Kamala Harris of California spent her second straight day in the pivotal early-voting state of South Carolina, holding a town hall meeting in Columbia, the capital. Also visiting the state was Elizabeth Warren of Massachusetts, who met with an estimated 800 voters in Greenville before heading to Georgia — an unusual early stop for a White House hopeful but one that signals Democratic hopes to make inroads in the South.
Cory Booker of New Jersey and Kirsten Gillibrand of New York both focused on New Hampshire. Booker made his first visit to there since joining the race earlier this month, holding a question-and-answer session with more than 400 voters in Portsmouth.
Amy Klobuchar of Minnesota, meanwhile, made her own uncommon choice for early campaigning by visiting Wisconsin before heading to Iowa, home to the nation's first caucus.
And a Democratic heavyweight who's yet to address his 2020 plans, former Vice President Joe Biden, made his own high-profile appearance at the Munich Security Conference.
The Democratic senators stepped up their campaigning during the long holiday weekend at the start of Congress' first recess this year.
Their outreach to voters came in the wake of Trump's controversial decision to declare a national emergency in order to unilaterally redirect federal money for his promised wall along the U.S.-Mexico border.
Booker plans to spend three days in New Hampshire, which casts the first votes in the 2020 primary, and he kicked off the swing with a freewheeling "conversation" that drew questions on health care, the environment and foreign relations.
Booker is one of several Democratic presidential contenders who back legislation that would transition the United States to universal health insurance coverage, but he acknowledged Saturday that compromise may be necessary to get major health care legislation through the Senate.

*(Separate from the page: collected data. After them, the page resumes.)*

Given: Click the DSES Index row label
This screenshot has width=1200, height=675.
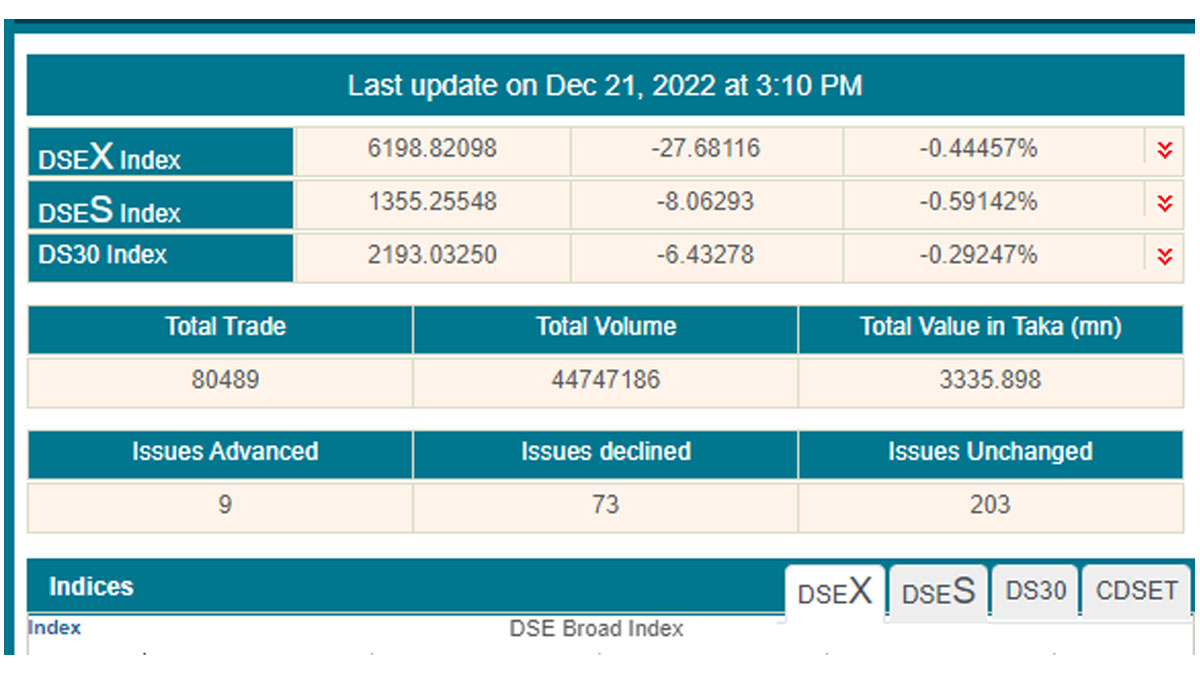Looking at the screenshot, I should [x=110, y=209].
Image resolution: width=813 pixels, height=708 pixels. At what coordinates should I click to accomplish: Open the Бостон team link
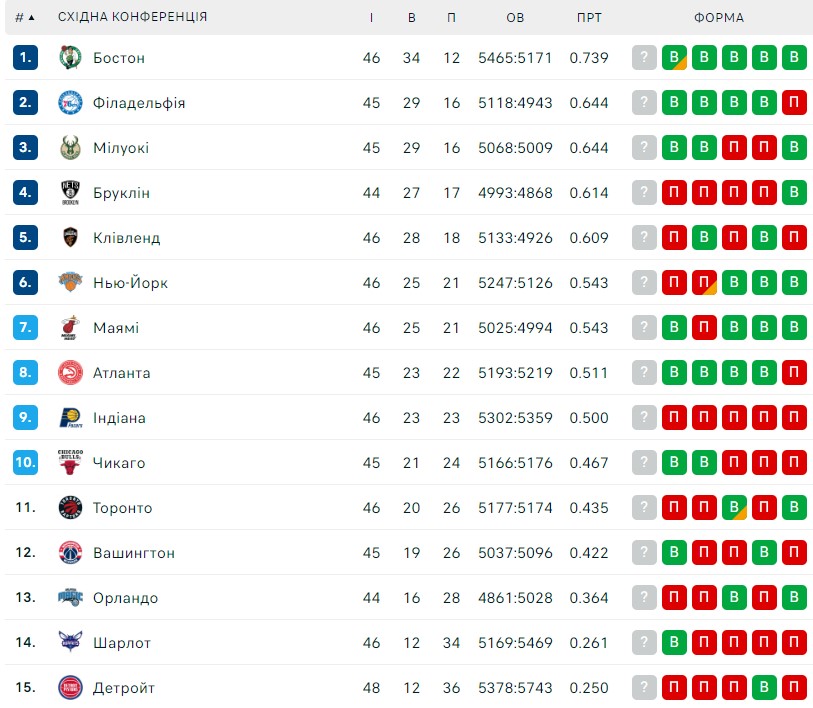pos(119,58)
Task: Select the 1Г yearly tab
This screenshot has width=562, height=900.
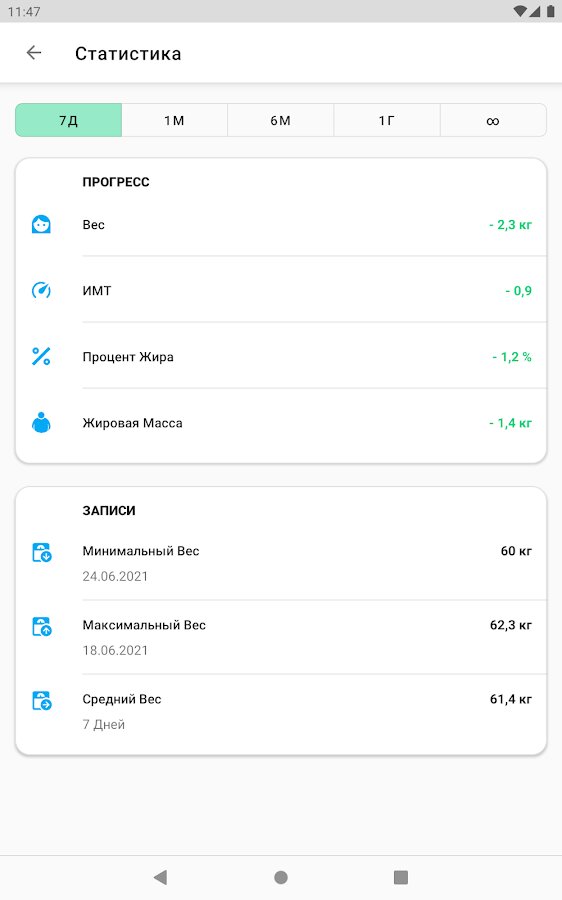Action: tap(387, 120)

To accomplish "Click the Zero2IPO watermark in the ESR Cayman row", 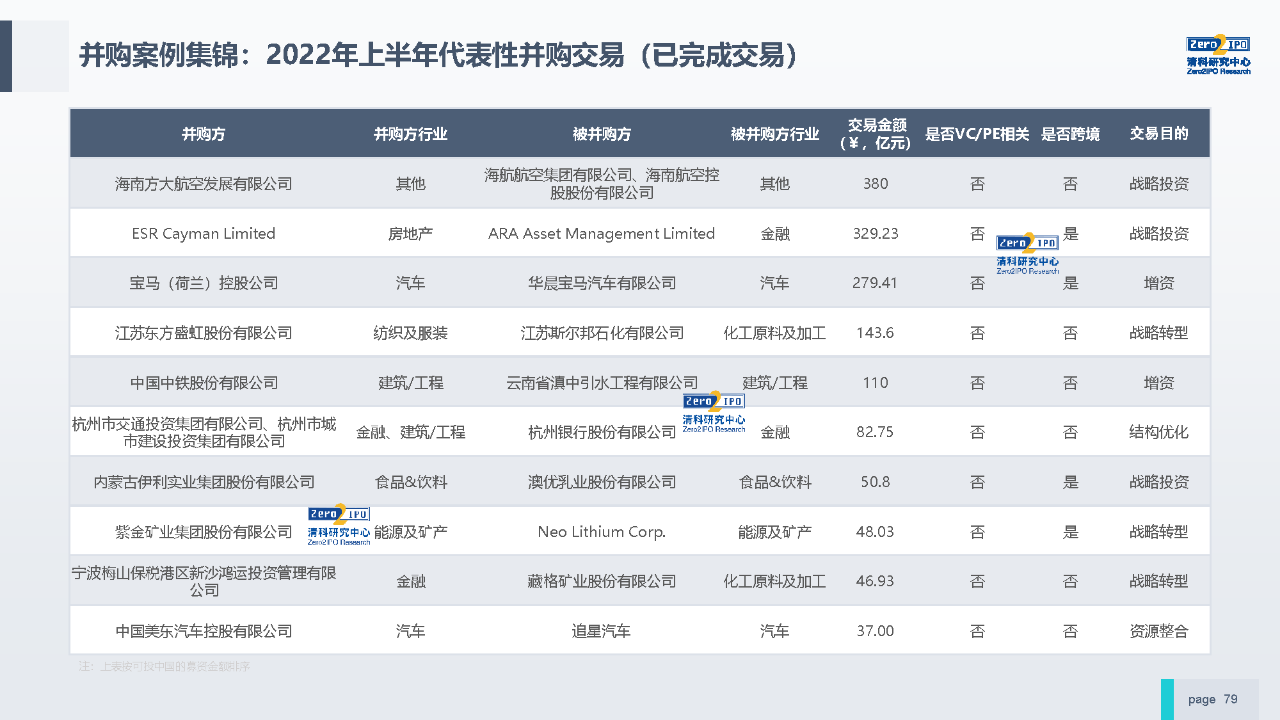I will pyautogui.click(x=1027, y=253).
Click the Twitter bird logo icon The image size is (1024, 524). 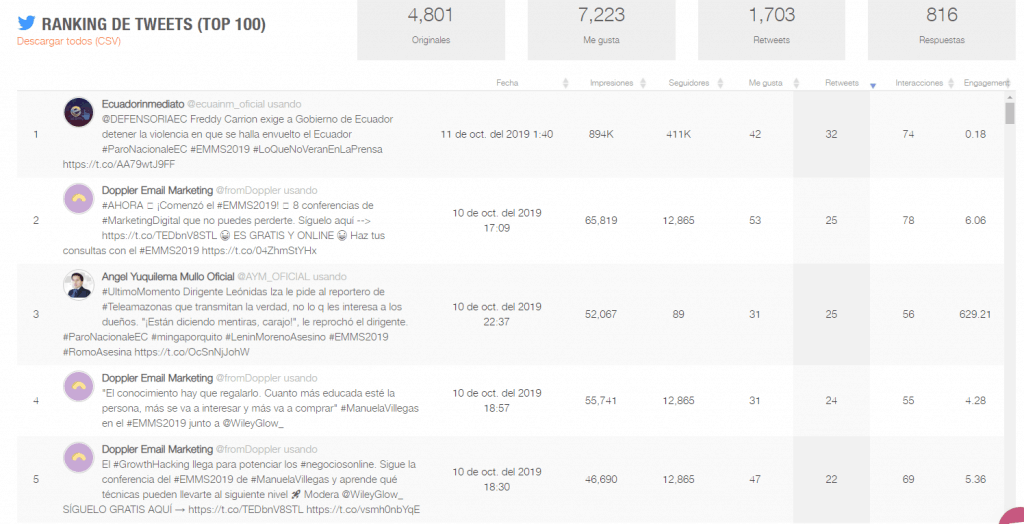26,24
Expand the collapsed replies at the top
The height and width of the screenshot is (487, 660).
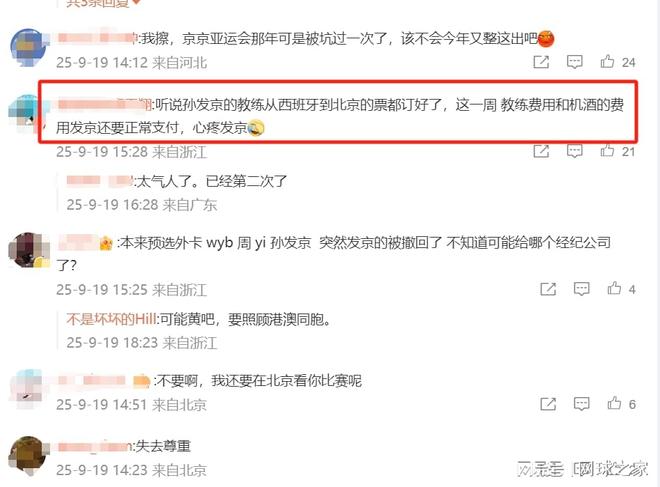103,3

Booker told voters in New Hampshire there are a "lot of pathways" to achieving universal health coverage, noting that just lowering Medicare eligibility to age 55 would be "a step in the right direction." He said supporters of so-called Medicare for All are "going to have to find ways to advance the ball given the Congress that we have."

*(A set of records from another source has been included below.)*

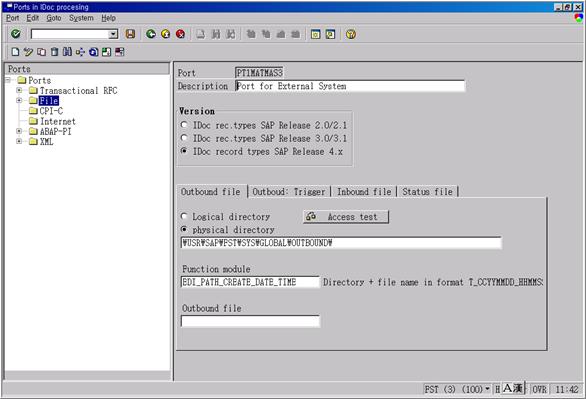This screenshot has height=399, width=586.
Task: Click the Save disk icon
Action: [x=130, y=34]
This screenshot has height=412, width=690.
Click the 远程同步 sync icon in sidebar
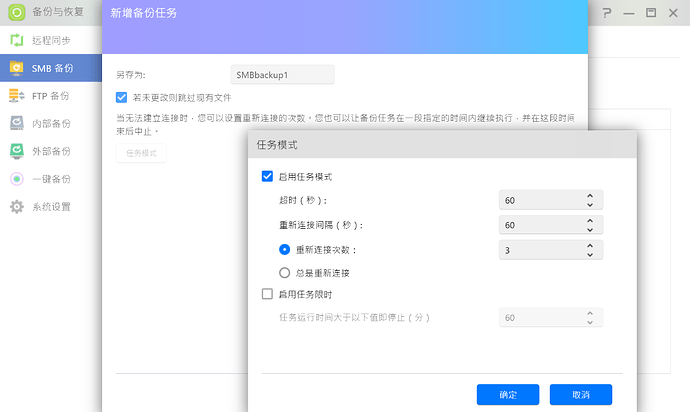point(16,41)
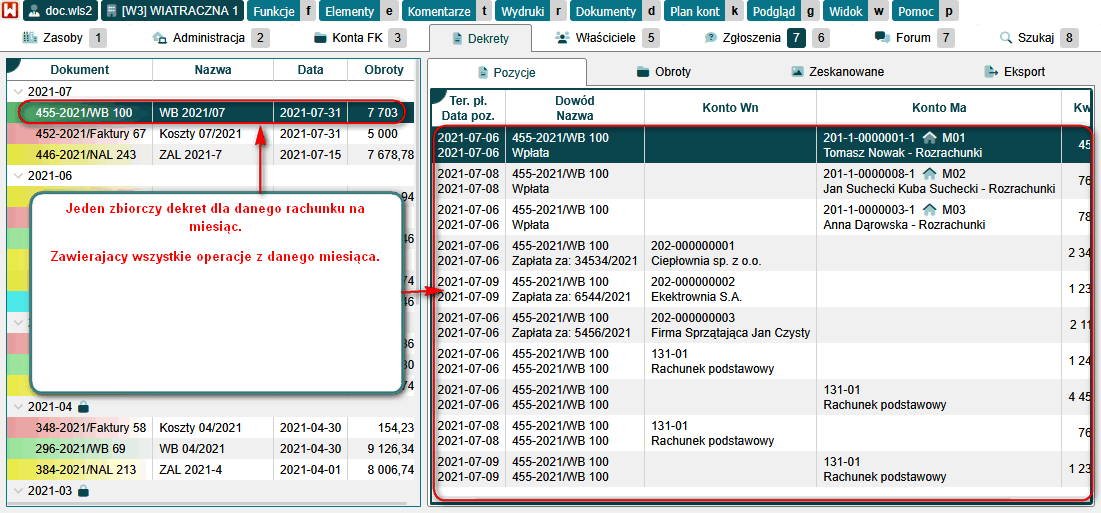
Task: Collapse the 2021-06 document group
Action: 17,175
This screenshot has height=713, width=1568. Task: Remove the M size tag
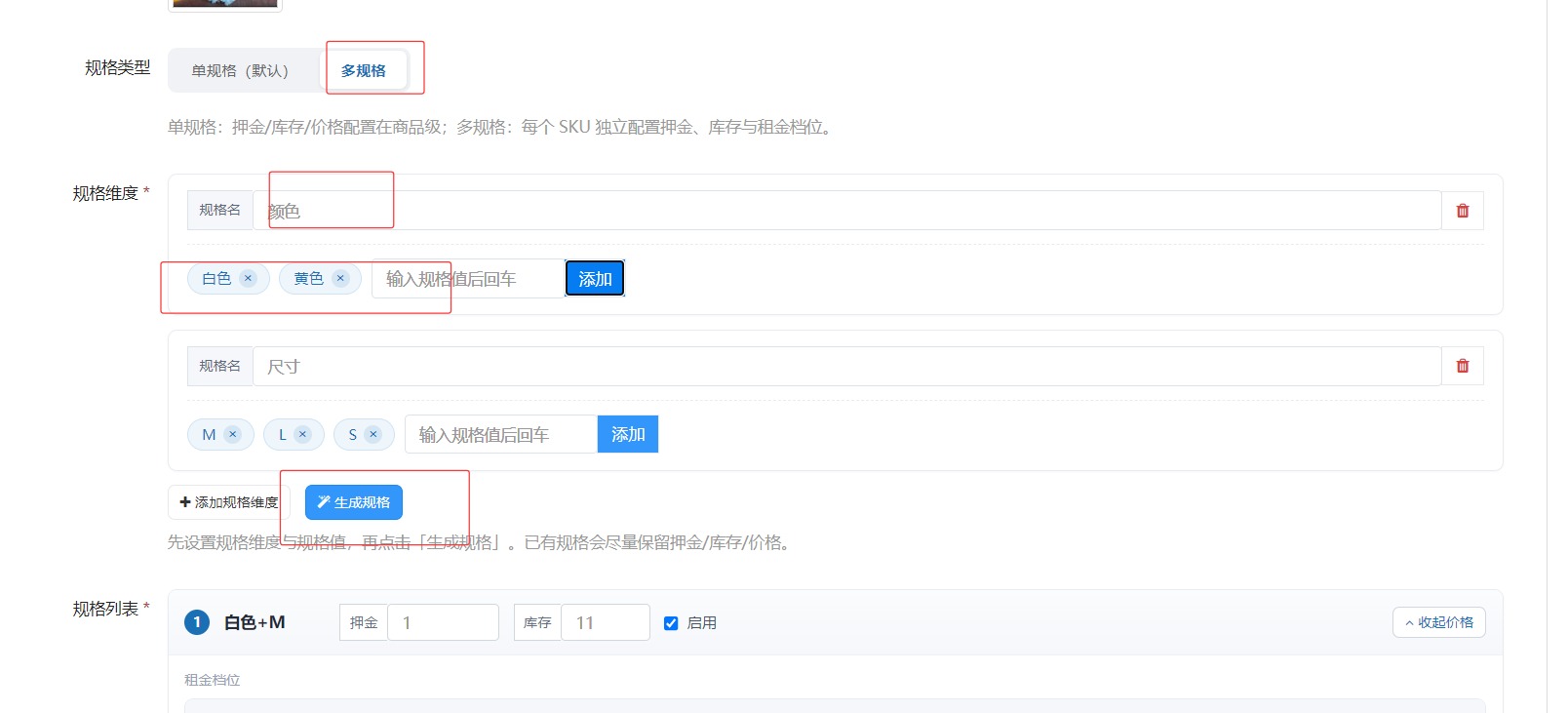232,434
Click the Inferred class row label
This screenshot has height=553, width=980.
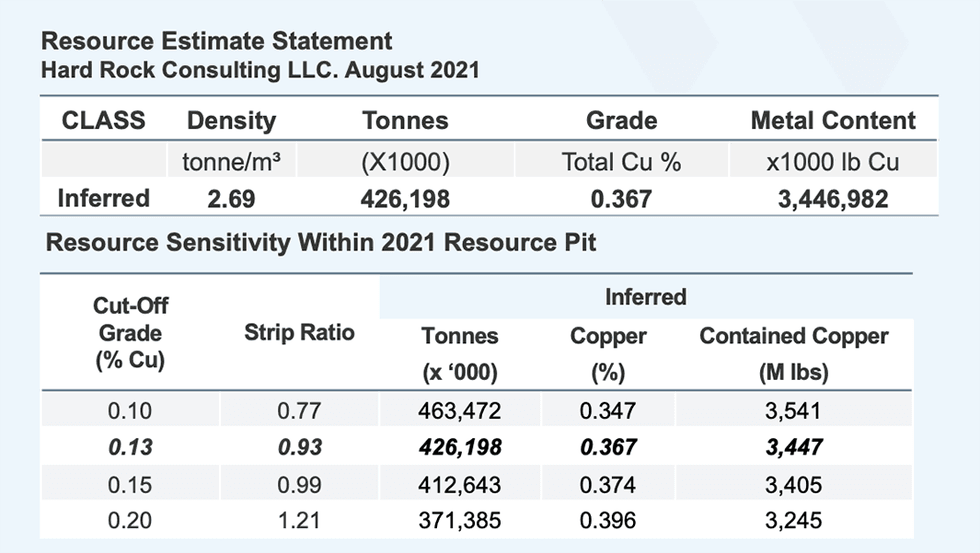click(104, 198)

Booker brought a personal touch to his first official visit to New Hampshire as a presidential candidate, sharing his African-American family's story of struggling to buy a home in a majority-white neighborhood in the late 1960s as he urged the crowd to "put that indivisible back in this one nation under God." The famously social media-savvy senator stayed long after the event concluded to snap selfies and record videos with supporters.
Gillibrand, in her second day of campaigning in New Hampshire, issued a rebuke of what she called President Donald Trump's divisive language.
The New York senator and Democratic presidential candidate told a crowd of about 450 people Saturday at Dartmouth College — her alma mater — that the president's worst offense since he was elected has been to "dehumanize people" and create a climate of fear and hatred, especially toward immigrants.
Gillibrand said Trump wants Americans "to be afraid of one another." She insisted "that's not who we are."
Gillibrand, who took questions from the audience, said she favors a single-payer health care system modeled on Medicare and would take on climate change by incentivizing the creation of renewable energy. She added that she was optimistic that "common sense" gun laws would pass now that young voters are calling for change.
Hawaii Congresswoman Tulsi Gabbard and Pete Buttigieg, mayor of South Bend, Ind., were also in New Hampshire on Saturday.